By “computer operating systems,” the FBI is referring to your Windows or Apple Mac computer. We suggest you turn on the “automatic updates” feature that these systems provide, so you won’t have to put you attention on them.
Be careful what you download
Carelessly downloading e-mail attachments can circumvent even the most vigilant anti-virus software. Never open an e-mail attachment from someone you don’t know, and be wary of forwarded attachments (files, pictures or even links) from people you do know. They may have unwittingly advanced malicious code.
Turn off your computer
With the growth of high-speed Internet connections, many opt to leave their computers on and ready for action. The downside is that being “always on” renders computers more susceptible.
Beyond firewall protection, which is designed to fend off unwanted attacks, turning the computer off effectively severs an attacker’s connection – be it spyware or a botnet that employs your computer’s resources to reach out to other unwitting users.
A “botnet” is a number of private computers infected with malicious software and controlled as a group without the owners’ knowledge (i.e. to send spam).
“Spyware” and “botnet” are just some of the terms for malicious software that could “infect” your computer. The most common phrase you’ll also hear are “computer virus,” “Trojan Horse,” “adware” and even “worms.” Not too pleasant, but that’s the general idea.
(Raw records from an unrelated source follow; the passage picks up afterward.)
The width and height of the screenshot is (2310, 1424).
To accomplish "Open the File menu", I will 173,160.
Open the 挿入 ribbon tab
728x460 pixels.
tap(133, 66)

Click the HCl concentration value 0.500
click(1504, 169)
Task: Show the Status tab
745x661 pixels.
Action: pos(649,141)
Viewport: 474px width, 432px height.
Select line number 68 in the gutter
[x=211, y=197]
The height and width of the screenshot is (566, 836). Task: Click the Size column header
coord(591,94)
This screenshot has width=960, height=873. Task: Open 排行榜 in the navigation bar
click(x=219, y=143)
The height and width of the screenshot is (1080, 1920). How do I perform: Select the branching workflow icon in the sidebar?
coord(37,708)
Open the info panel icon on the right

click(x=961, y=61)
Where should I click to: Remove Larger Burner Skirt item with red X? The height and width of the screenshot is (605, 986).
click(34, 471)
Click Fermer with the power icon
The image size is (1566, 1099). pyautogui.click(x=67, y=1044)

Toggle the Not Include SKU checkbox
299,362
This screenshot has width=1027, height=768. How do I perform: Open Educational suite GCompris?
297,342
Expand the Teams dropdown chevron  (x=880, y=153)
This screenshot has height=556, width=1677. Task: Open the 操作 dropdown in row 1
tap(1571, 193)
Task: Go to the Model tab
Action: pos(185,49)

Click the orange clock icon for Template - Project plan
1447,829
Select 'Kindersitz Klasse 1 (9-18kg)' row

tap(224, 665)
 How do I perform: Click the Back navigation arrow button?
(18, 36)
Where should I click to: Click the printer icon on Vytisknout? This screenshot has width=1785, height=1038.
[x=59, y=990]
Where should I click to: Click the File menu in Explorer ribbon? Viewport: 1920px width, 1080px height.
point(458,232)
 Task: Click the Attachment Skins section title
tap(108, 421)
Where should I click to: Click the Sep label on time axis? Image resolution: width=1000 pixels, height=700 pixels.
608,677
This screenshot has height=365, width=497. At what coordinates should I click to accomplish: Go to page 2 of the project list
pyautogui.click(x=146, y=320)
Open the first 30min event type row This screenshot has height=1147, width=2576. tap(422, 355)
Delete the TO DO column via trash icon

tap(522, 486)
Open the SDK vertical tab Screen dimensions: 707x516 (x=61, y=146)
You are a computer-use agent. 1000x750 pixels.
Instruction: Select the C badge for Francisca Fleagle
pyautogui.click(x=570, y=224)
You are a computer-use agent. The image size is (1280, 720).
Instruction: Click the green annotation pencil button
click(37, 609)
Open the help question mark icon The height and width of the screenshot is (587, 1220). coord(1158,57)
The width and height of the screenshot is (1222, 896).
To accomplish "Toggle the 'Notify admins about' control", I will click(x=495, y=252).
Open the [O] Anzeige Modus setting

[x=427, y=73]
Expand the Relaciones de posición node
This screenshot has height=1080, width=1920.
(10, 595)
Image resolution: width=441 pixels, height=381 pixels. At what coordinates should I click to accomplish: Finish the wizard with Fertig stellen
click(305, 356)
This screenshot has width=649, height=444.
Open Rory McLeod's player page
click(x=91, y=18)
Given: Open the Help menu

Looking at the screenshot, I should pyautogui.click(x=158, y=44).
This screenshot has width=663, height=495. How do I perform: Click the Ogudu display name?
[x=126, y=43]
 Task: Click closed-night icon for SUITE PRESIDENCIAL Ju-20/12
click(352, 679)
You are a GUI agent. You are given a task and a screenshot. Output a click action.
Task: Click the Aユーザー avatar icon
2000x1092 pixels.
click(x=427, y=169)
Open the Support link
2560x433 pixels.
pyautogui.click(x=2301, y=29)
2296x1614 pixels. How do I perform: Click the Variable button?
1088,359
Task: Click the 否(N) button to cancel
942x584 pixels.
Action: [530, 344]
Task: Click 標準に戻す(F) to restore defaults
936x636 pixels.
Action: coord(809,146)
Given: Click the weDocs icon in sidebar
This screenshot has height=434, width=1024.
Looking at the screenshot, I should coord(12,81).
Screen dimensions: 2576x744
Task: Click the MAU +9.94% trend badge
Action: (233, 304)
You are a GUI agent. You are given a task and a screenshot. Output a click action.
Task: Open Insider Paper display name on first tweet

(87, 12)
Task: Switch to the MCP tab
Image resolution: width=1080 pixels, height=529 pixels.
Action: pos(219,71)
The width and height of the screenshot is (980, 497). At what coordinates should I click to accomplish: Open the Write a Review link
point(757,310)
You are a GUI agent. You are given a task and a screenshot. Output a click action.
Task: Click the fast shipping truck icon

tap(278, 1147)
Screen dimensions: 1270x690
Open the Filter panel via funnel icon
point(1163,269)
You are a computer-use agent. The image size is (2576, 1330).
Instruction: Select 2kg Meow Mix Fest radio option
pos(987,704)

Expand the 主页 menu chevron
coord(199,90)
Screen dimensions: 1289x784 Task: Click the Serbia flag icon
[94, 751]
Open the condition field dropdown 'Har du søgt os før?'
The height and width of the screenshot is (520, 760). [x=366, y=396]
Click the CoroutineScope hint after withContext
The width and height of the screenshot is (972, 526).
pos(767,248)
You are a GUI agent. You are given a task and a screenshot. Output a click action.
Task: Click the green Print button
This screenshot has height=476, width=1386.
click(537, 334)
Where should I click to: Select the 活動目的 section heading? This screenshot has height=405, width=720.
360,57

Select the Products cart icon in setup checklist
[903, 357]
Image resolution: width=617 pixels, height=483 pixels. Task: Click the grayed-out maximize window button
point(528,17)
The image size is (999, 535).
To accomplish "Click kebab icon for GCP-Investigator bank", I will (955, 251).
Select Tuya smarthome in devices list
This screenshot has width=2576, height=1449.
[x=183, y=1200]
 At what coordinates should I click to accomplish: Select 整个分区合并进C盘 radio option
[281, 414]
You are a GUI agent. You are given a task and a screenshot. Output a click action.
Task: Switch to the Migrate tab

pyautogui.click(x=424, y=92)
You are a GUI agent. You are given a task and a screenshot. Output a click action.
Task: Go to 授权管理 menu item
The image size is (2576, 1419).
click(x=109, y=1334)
Protecting your computer: Our general advice
- Both Microsoft Windows and Apple’s Mac operating systems come with pre-installed firewalls, anti-virus, and spyware protection, They’re quite reliable and very handy, so we suggest you “agree” to use them – you’ll be asked when you first set-up your computer or laptop.
Sometime these pre-installed software protection programs – notably, anti-virus software – are for a free-trial period only. Don’t be surprised if you’re asked to pay a yearly fee after the trial period is over. Again, usually worth the cost.
- If you’re thinking of adding two anti-viruses or spyware programs for ‘double-protection’ – think again.
Multiple anti-virus and spyware programs often run at-odds with each other and can cause conflicts within your computer. Decide on the best protective program you’d like to run and stick with it.
- Both Windows and the Mac operating systems provide automatic updates for your computer. When you come across a prompt asking whether you want to automatize these updates, we suggest that you click “okay / agree” to the request.
- Heed the FBI warning about taking precaution when opening e-mail attachments. You may receive an e-mail from someone named “Helen,” but that person might not be the “Aunt Helen” you know (or your Aunt Helen’s e-mail account may have been hijacked by someone else). When in doubt, contact the person whom you think sent the e-mail and make sure the contents is safe (and that they, indeed, did send you the e-mail).
- Don’t panic or grow paranoid. Although you’ll want to take care to protect your computer or digital device, there is no need to grow anxious or paranoid in this regard.
Even if your computer – or even your smartphone – gets “infected,” there are a number of ways of ridding yourself of the virus or spyware problem. (We recommend you follow the earlier FBI guidelines so you won’t even need to worry about infections.)